A paradigm shift in the accessibility of Artificial Intelligence (AI) driven Computer Vision technologies means now is the time for business leaders to consider how these can deliver competitive advantage.
What used to be the domain of expensive dedicated products is fast becoming a standardised workflow, supported by huge bets from Cloud services providers. This, together with access to cheap, powerful hardware, is driving a reduction in costs and complexity of AI implementations, enabling organisations to efficiently deploy computer vision tools targeted at their unique challenges.
This article aims to help tech-oriented business leaders identify applications for AI-driven computer vision, in particular, those real-time applications that are enabled by the new generation of powerful, accelerated AI hardware. Techniques to deal with large data sets and the application of Predictive Analytics will be discussed in a later article.

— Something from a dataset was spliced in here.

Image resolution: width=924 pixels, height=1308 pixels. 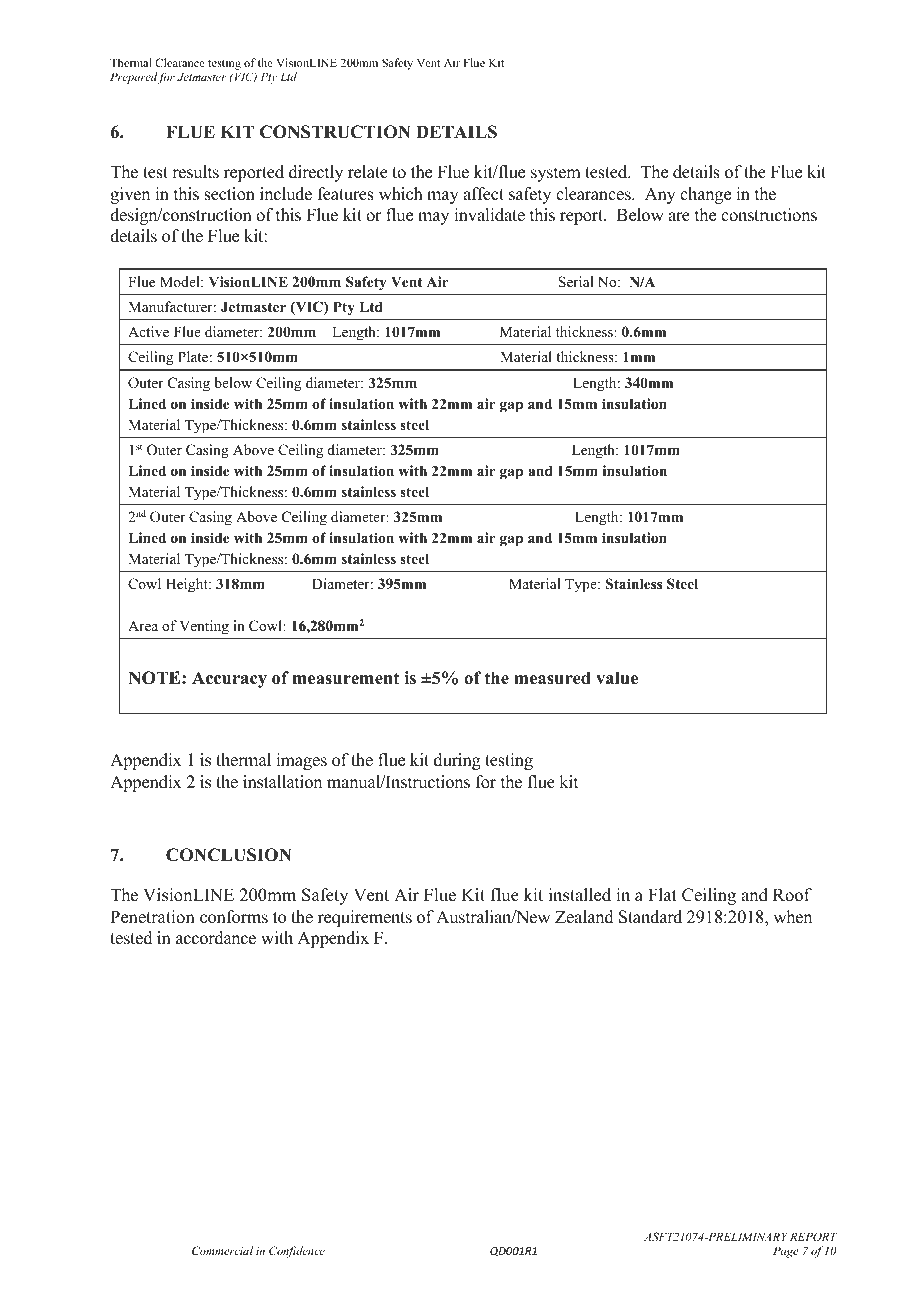 I want to click on Flat, so click(x=662, y=894).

Paradigm shift – ‘train your own’ AI
Instead of buying ‘off the shelf’ dedicated AI products for a specific problem (people counting, product sorting, etc.), organisations can now think more generally about a problem they’d like to solve and train their own model using ‘machine learning’ services. Where this used to involve specialised development, it can now leverage defined processes supported by all the major Cloud service providers. Amazon, Microsoft Azure, and Google have all be investing heavily in tooling to make the process of training and deploying AI models as easy to access as any other Cloud service. The goal is to provide flexible, adaptable solutions, targeted at your application, at significantly reduced costs.
The machine learning approach to Computer Vision solutions begins with the same set of general requirements. You’ll need some way of collecting raw data through:
- Video/image capture (fixed or mobile camera, or even a drone)
- Local or Cloud processing to support model training
- Tooling and hardware to deploy and run the AI model, and (probably)
- Some support from a provider experienced in integrating AI solutions
What $200 of hardware can do
We’ve been experimenting with Google’s beta Coral accelerator hardware in combination with a Raspberry Pi and camera module for a few months. With the Coral programme coming out of beta recently, it is now possible for anyone to run powerful, hardware-accelerated AI computer vision applications on hardware costing under $200. Smart (‘deep-learning’) camera systems are also available from Amazon (AWS DeepLens) and Microsoft (Vision AI Developer Kit).
Using smart, local ‘edge’ devices means that the need for high bandwidth connections to servers or cloud infrastructure (and costly server-side processing) is greatly reduced. For instance, if an AI-enabled camera can count pedestrian movements using local hardware it only needs to send tiny snippets of data (pedestrian movements in a given period) through an inexpensive IOT channel, rather than stream video continuously to a server. Another key advantage of performing machine learning ‘inferences’ locally is keeping user data private – there is no need to stream or store personally identifying video information. Collectively, this shift to powerful, low-cost field devices adds up to a step-change in the industry.
In the video below you can see cars captured and tracked in real-time; note that each individual vehicle is recognised as a unique instance that could be tracked across multiple video feeds. The algorithm can be updated and retrained to add tracking of bicycles, pedestrians, or any other object. Adding additional functionality such as counting vehicles heading in each direction becomes straight forward once objects can be reliably identified.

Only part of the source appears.